The road to Qatar 2022 Fifa World Cup for the African teams have been mapped out and the race has begun in earnest. Two match days have gone for 38 of the 40 teams as only Guinea and Morocco still have their matchday 2 fixture suspended owing to the political situation in Guinea.

Some teams have already surged forward in their respective groups and are set to consolidate on their leadership. One of such is the Super Eagles of Nigeria which have maximum points obtainable from the two fixtures gone.

From their two matches and some others that have direct relevance to their future fixtures, some lessons could be gleaned.

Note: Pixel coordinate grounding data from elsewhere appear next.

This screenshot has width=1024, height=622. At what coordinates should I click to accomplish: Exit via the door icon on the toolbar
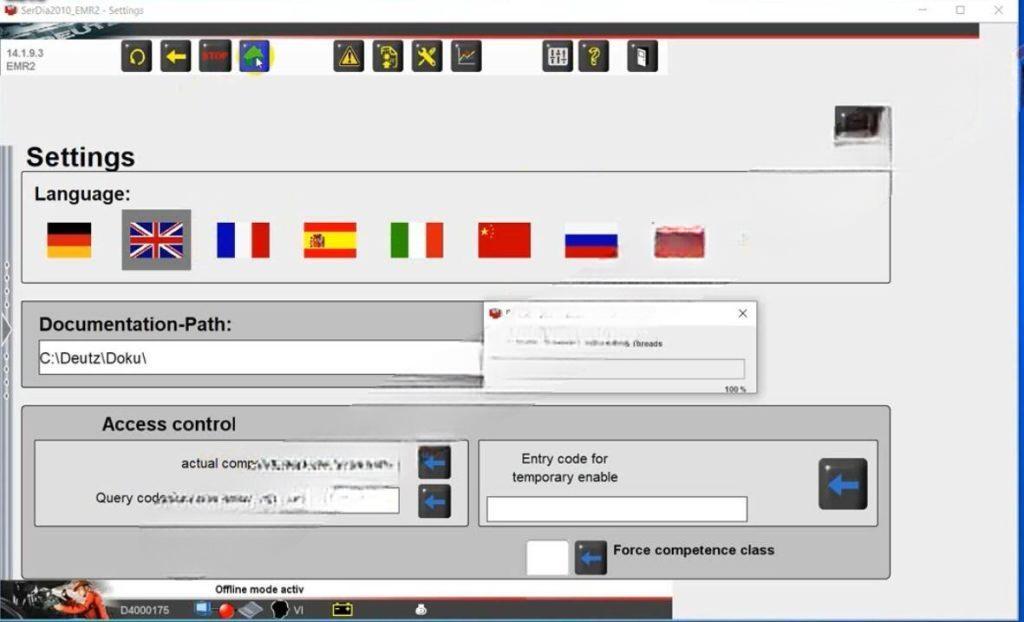click(641, 56)
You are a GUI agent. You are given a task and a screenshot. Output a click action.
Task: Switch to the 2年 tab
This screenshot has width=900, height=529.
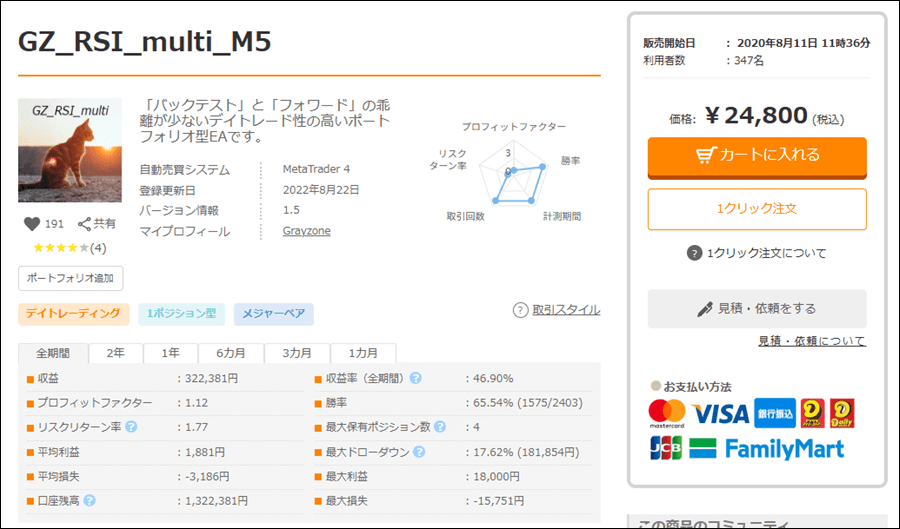[x=116, y=354]
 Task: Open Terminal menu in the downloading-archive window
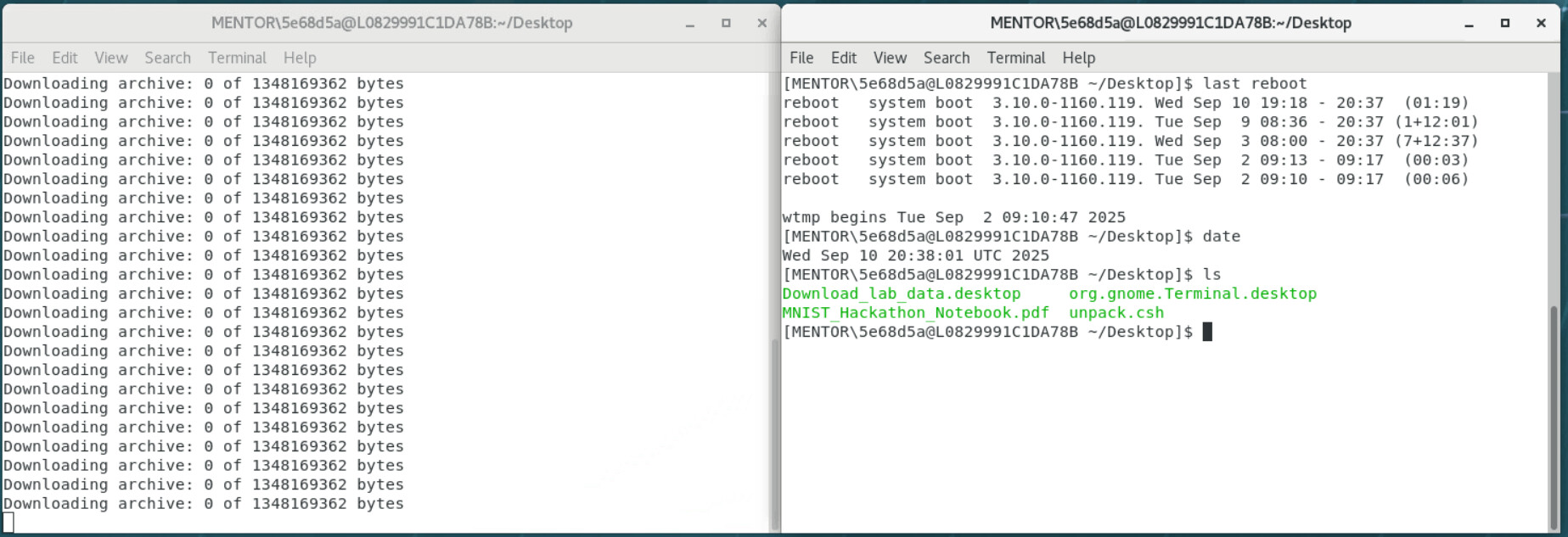pyautogui.click(x=237, y=58)
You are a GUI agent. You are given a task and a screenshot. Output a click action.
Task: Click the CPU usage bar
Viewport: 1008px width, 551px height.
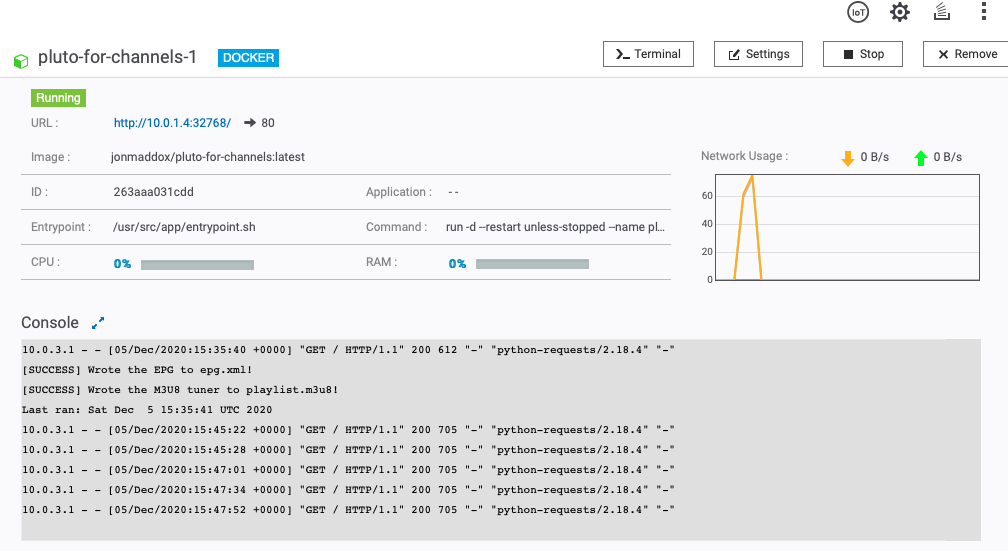pyautogui.click(x=197, y=265)
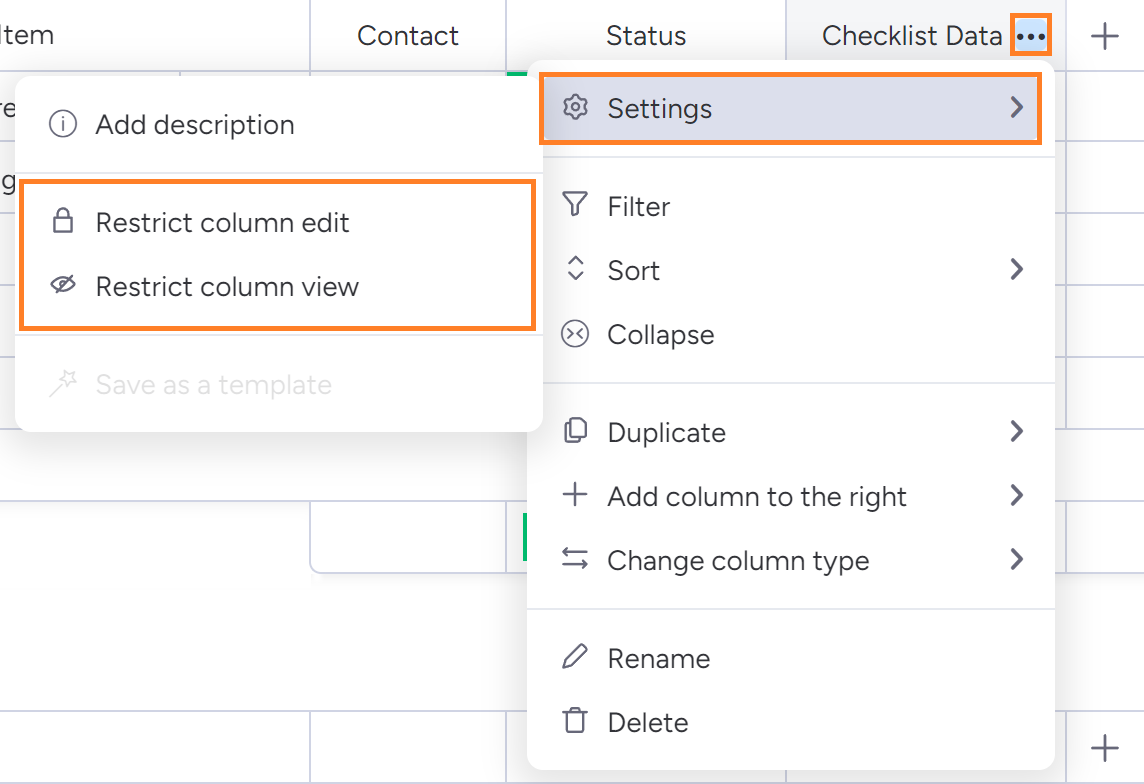
Task: Expand the Sort submenu arrow
Action: click(1016, 270)
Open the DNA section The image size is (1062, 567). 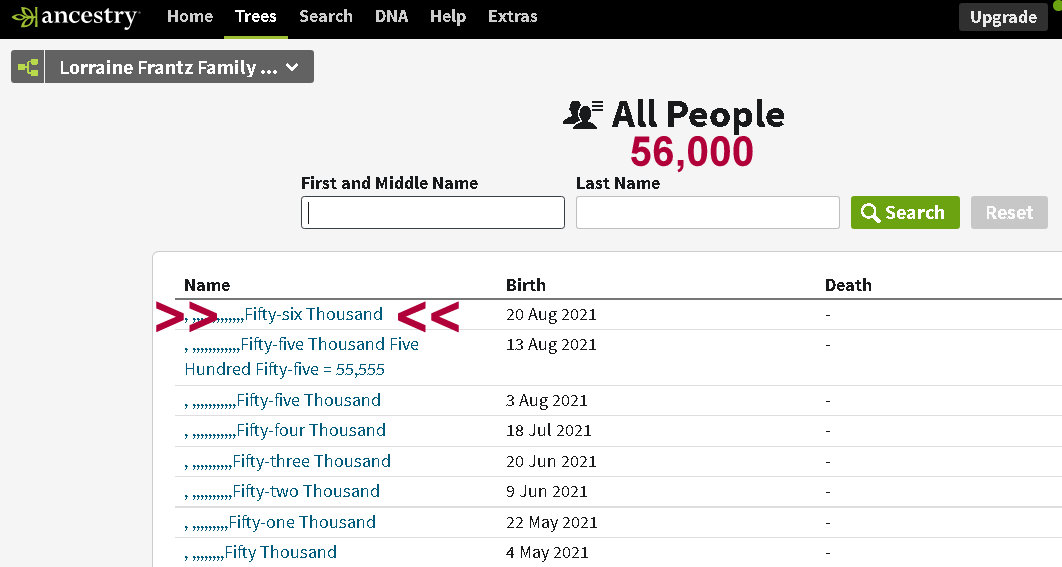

  1. Impossible is nothing: There were initial fears occasioned by Britain’s refusal to allow Premiership football players to travel to certain countries which included that of Nigeria’s matchday 2 opponents, Cape Verde. The direct consequent of that was that no fewer than 10 regulars were excused from playing against Cape Verde. Playing such a crucial match against a team that once ranked among Africa’s top 5 and was at brink of making it to Brazil 2014, was really worrisome. Nigeria had to field previously five uncapped players. To have come out victorious in such a delicate situation underscored the strength and resilence of the team. The lesson here is that determination and zeal are key to victory.
  • No team is a push over: When the draw for the final competition of the Africa Cup of Nations was conducted, most Nigerians attention were primarily focussed on a potentially explosive encounter with Egypt. The secondary attention was on Sudan while debutants, Guinea Bissau only got passing attention as they were considered as merely making up the numbers. Guinea Bissau forced to play their home match against Guinea forced a 1-1 draw against one of the power houses of African football. Going away to Omdurman to play Sudan, the same team they will open their Group D Africa Cup of Nations,  encounter with Cameroon next year, the hitherto unrated Guinea Bissau ran riots with goals, scoring four times against hosts, Sudan who needed added time to reduce their deficit to 4-2. This is an eye opener for the Super Eagles ahead of their 19 January 2022 Group D match with Guinea Bissau. Another lesson here is that no team can be under rated. Such should be the mindset next month in the back-to-back World Cup qualifying clash with Central African Republic.
  • No team is invincible: Egypt may be the most successful team in the Africa Cup of Nations and therefore draw tremendous respect in the their fixtures. They are therefore logically considered as the main foes in Nigeria’s Group D next year. The Egyptians have been demystified in the two matchdays so far in the World Cup qualifiers leading to a change in the team’s technical crew. They struggled to a 1-0 win in their opening match in Cairo against Angola. They depended on the lottery of an early penalty kick to carry the day. They again needed an injury time goal to salvage a point in Gabon in the matchday two. If Angola and Gabon can box Egypt to the corner, the Super Eagles should aspire to do better.
  • Maintaining winning mentality: If the Super Eagles can win their next fixtures, the back-to-back fixtures with Central African Republic, they will take a step higher than their performances in the last qualifying group for Russia 2018 as they will this time pick the group leadership, even with two matches to go. The only crucial match would then be the matchday 4 against Liberia in Monrovia as Nigeria’s last group match will be the home game with Cape Verde.
  • Dividends of winning: If current winning mentality is maintained, the Super Eagles have a seven projected competitive matches up till the end of the group stage of the Africa Cup of Nations on 19 January. If they go all the way to the final, that brings their match schedule to 11 matches. They therefore have ample number of matches to improve on their FIFA ranking as that will be used for seeding in the final qualifying stage. There will be 10 group leaders at the end of November. These teams will be grouped into five groups of two teams to play in home and away direct elimination. The five top teams will be seeded in March. Potentially, the top group leaders Nigeria stand to avoid will be Algeria (Group A); Tunisia Group B); either Cote d’Ivoire or Cameroon (Group C); Egypt (Group G); Senegal (Group H) or possibly Morocco in Group I.